Burning Sky Beer, Arise
1995. Brighton. Mark Tranter is an art student earning a bit of extra cash as a chef. After clocking off he would head to the now famous Evening Star pub and swap beer for food, taking them samples of what he’d made earlier that day. He wouldn’t stop asking questions about the beer, stealing hints and tips that would help him with his homebrew. He soon got offered a job brewing in the basement. That basement would become Dark Star Brewery which in turn would become one of the leading lights of the modern UK craft beer movement.
Ask anyone in the know and they’ll tell you Mark was integral to Dark Star’s success. He even became one of four partners in the business. But as the brewery scaled, he became restless, missing the experimentation that a small outfit allows and becoming disenchanted with the business side of things. In 2013 he jumped ship, selling his shares in Dark Star and using every single penny from the proceeds to realise his long-held dream that was Burning Sky.
After travelling the world to meet and pick the brains of his brewing heroes, he set about converting a listed barn, in the quiet East Sussex village of Firle, into a fully operational brewery which was officially launched in October 2014.

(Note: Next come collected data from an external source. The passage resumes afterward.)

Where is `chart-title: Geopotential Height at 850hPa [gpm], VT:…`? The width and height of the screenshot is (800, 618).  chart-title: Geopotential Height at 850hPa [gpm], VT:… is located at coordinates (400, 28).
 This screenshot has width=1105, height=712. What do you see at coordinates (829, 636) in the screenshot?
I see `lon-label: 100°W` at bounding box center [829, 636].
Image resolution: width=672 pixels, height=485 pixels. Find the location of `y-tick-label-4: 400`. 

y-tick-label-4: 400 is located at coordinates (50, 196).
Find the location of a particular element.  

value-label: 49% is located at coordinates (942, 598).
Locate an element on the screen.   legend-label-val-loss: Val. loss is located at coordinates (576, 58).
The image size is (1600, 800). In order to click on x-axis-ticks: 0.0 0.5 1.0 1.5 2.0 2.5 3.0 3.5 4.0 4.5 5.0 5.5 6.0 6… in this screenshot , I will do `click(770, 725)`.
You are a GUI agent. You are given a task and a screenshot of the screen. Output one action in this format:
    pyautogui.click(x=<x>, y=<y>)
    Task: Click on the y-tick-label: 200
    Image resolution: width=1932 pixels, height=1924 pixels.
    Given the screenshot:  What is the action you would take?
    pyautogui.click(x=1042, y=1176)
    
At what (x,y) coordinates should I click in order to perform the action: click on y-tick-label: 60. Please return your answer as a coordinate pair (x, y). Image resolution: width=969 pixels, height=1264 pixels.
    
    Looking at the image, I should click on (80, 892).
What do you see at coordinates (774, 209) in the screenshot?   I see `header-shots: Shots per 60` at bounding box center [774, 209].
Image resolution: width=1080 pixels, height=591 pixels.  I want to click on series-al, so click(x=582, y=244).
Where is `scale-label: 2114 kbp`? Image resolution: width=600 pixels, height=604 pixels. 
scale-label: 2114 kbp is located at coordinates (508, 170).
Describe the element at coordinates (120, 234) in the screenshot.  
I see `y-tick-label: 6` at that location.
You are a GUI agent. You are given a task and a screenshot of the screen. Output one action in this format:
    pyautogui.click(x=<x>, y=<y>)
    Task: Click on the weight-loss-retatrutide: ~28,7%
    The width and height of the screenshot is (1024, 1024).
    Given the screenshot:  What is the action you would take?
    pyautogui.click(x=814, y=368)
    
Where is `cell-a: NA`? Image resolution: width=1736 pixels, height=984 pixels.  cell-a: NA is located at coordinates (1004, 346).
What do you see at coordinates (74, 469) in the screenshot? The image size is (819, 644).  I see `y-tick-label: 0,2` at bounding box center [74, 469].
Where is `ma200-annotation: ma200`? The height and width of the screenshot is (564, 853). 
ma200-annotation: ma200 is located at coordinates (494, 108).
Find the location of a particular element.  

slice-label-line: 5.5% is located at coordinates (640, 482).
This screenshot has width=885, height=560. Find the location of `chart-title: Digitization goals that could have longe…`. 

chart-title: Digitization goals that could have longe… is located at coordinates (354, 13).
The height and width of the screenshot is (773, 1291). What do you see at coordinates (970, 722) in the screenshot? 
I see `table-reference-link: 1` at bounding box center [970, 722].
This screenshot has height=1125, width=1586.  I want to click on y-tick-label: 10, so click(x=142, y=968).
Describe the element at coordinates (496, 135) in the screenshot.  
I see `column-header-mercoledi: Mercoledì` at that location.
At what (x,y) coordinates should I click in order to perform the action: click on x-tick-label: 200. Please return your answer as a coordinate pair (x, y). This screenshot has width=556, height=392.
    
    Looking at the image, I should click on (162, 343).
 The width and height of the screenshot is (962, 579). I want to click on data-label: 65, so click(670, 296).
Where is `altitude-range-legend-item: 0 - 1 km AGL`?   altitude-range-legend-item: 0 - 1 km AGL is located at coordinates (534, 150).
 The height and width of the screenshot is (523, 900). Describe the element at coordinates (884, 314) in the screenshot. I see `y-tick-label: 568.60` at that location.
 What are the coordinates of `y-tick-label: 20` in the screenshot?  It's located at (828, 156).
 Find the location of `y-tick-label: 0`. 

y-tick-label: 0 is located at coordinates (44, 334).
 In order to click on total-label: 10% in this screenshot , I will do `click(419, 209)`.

From the very outset, it was clear that this time Mark was going to build a brewery on his terms. The location, for starters, is spectacular. A million miles (or at least it feels like that) from the ubiquitous industrial estate setting, long walks in the surrounding countryside inspire many of Mark’s beers.
His approach to brewing would make an accountant wince. Stainless steel tanks sit alongside four specially commissioned 2,500 litre oak fermenting barrels, or foudres, for Burning Sky’s ageing and blending programme. These are for beers that could take 2 or 3 beers before being ready to flog… or their experimental nature could mean they end up being poured down the drain.
And so on to the beers that (praise the lord) don’t get poured down the drain. Saison à la Provision, a classic, strong Belgian and slightly tart Saison is one of the best examples of the style we’ve ever drunk… here or in Belgium. There are a whole bunch of other seasonal saisons worth checking out too. Then there are the pale ales. Oh boy. Plateau at 3.5% belies its strength with gob fulls of fruity hops and Aurora is punchier but equally good. Our pick of those pales is this week’s beer. Arise is straw gold in colour, a balanced malt bill gives a great mouthfeel and a finish that keeps on giving. It has a restrained bitterness followed by massive peach, pine & resinous hop flavours to keep you satisfied. A session IPA that's perfect for the end of the day (or the start).
Mark is now joined by music teacher turned assistant brewer Tom Dobson, along with Paula Partridge who looks after sales and admin. A small but mighty talented team.
“We’re not tempted by shortcuts, we are far more interested in tradition and the slow-working yeasts that bring complexities and depths of flavour to the beers. It is not envisaged that the full extent of Burning Sky will be apparent for another 2 or 3 years when these slow beers are ready and we can fully embark on our blending schedule”... so in other words, we haven’t even seen what Burning Sky are capable of just yet.